View Adaptive Recurrent Neural Networks for High Performance Human Action Recognition from Skeleton Data. ICCV, 2017.
Figure 1: Flowchat of the end-to-end view adaptive neural network. It consists of a main classification network and a view adaptation subnetwork. The view adaptation subnetwork automatically determines the virtual observation viewpoints and transforms the skeleton input to representations under the new viewpoints for classification by the main classification network. The entire network is end-toend trained to optimize the classification performance.
Figure 2: Architecture of the proposed view adaptive neural networks: a view adaptive RNN with LSTM (VA-RNN), and a view adaptive CNN (VA-CNN). The classification scores from the two networks can be fused to provide the fused prediction, denoted as the VA-fusion scheme.

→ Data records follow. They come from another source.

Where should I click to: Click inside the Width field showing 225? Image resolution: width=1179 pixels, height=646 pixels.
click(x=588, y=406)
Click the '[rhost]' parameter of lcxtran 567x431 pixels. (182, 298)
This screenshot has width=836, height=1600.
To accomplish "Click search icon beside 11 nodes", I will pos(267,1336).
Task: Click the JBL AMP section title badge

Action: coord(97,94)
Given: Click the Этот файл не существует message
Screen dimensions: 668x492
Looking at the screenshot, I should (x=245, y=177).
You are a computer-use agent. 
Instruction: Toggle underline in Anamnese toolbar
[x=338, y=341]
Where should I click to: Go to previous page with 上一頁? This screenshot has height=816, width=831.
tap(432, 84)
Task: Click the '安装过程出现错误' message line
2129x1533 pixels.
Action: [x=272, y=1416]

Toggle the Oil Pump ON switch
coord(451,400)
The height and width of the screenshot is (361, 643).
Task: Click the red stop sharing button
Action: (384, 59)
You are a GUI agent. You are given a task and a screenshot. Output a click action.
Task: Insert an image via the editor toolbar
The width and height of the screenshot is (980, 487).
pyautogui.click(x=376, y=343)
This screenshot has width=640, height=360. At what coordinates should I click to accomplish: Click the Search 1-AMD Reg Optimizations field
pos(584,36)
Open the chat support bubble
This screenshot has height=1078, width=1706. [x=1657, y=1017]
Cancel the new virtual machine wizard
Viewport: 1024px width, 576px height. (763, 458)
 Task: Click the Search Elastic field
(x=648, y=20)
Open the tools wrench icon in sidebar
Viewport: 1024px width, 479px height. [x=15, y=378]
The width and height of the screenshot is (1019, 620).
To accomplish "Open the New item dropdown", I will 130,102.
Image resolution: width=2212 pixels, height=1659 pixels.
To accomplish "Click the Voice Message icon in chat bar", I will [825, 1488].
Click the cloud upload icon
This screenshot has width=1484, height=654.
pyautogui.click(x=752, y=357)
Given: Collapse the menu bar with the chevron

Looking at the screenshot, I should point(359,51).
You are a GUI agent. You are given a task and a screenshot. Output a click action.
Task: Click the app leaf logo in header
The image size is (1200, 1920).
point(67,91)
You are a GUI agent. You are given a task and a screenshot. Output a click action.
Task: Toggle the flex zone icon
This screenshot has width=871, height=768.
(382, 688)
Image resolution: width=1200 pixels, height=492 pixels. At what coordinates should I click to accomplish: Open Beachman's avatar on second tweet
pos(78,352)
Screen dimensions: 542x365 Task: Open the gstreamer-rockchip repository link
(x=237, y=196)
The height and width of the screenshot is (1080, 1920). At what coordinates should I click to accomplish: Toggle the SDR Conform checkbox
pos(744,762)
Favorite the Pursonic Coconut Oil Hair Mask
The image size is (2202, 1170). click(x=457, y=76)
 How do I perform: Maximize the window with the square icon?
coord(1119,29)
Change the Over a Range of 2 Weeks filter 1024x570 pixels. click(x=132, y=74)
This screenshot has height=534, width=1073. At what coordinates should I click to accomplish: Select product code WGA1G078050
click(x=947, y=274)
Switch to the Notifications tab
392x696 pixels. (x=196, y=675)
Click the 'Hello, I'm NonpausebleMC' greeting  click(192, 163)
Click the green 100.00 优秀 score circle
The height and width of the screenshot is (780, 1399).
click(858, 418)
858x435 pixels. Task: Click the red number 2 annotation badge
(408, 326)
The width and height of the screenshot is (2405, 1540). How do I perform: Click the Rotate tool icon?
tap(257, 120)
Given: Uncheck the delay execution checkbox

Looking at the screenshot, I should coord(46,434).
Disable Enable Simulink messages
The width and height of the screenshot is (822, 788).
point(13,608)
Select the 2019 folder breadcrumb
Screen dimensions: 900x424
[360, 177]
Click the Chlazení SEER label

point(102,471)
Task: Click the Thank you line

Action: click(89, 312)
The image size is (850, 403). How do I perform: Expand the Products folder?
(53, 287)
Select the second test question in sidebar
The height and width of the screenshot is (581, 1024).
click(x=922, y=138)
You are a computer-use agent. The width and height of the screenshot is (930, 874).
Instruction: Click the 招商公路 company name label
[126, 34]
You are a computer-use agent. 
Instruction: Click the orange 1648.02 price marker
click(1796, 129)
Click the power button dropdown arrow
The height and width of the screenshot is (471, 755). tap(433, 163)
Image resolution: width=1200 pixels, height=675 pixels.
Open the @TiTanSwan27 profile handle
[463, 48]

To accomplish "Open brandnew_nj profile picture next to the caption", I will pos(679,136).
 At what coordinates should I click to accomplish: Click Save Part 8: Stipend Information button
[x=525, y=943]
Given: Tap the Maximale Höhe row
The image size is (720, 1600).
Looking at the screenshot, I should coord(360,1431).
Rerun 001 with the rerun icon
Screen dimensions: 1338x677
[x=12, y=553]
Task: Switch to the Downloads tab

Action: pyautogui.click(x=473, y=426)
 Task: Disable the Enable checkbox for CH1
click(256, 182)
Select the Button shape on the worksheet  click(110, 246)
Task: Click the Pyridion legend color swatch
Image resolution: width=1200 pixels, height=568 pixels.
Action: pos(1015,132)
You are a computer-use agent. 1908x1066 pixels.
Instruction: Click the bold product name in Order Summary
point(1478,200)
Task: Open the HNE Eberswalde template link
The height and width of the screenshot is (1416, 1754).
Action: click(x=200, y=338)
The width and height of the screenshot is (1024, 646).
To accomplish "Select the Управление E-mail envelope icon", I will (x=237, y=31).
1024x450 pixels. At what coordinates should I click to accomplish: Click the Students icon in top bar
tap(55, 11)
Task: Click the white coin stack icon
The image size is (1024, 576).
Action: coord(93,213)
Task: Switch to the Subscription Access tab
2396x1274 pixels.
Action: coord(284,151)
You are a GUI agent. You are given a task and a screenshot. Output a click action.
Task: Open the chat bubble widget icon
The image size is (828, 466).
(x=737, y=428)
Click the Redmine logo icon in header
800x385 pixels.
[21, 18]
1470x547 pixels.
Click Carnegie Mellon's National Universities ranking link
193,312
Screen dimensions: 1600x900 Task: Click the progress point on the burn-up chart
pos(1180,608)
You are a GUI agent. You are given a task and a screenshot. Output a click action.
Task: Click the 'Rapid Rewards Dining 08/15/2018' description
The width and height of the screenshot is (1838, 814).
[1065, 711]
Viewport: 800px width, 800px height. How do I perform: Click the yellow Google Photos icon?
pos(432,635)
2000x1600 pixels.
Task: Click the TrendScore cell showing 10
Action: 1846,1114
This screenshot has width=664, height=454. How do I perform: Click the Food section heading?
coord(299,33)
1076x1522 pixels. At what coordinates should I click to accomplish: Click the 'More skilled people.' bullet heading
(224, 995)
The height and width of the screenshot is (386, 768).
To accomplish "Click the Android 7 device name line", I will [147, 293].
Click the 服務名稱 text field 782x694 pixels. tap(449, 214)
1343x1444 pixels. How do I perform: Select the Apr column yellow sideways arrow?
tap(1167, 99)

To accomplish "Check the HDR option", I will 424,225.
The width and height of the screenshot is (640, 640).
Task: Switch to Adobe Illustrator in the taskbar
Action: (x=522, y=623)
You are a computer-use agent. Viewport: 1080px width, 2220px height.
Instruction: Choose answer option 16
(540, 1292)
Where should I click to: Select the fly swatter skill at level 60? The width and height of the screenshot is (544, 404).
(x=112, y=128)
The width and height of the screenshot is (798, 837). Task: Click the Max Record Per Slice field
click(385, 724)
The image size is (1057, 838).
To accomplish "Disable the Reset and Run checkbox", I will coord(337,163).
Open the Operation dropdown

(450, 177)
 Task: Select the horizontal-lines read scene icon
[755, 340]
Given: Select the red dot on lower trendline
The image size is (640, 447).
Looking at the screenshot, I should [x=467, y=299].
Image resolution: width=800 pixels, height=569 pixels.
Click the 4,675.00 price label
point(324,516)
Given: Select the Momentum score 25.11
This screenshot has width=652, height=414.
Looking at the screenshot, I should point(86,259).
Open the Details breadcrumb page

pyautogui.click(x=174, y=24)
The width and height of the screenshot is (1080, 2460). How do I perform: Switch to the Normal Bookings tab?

Note that based on application requirements, we can use VA-RNN or VA-CNN only or combine them together.
Figure 3: Frames of (a) the similar posture captured from different viewpoints for the same subject, and (b) the same action “drinking” captured from different viewpoints for different subjects. 2nd row: original skeletons. 3rd row: Skeleton representations from the observation viewpoints of our VA-RNN model. 4th row: Skeleton representations from the observation viewpoints of our VA-CNN model.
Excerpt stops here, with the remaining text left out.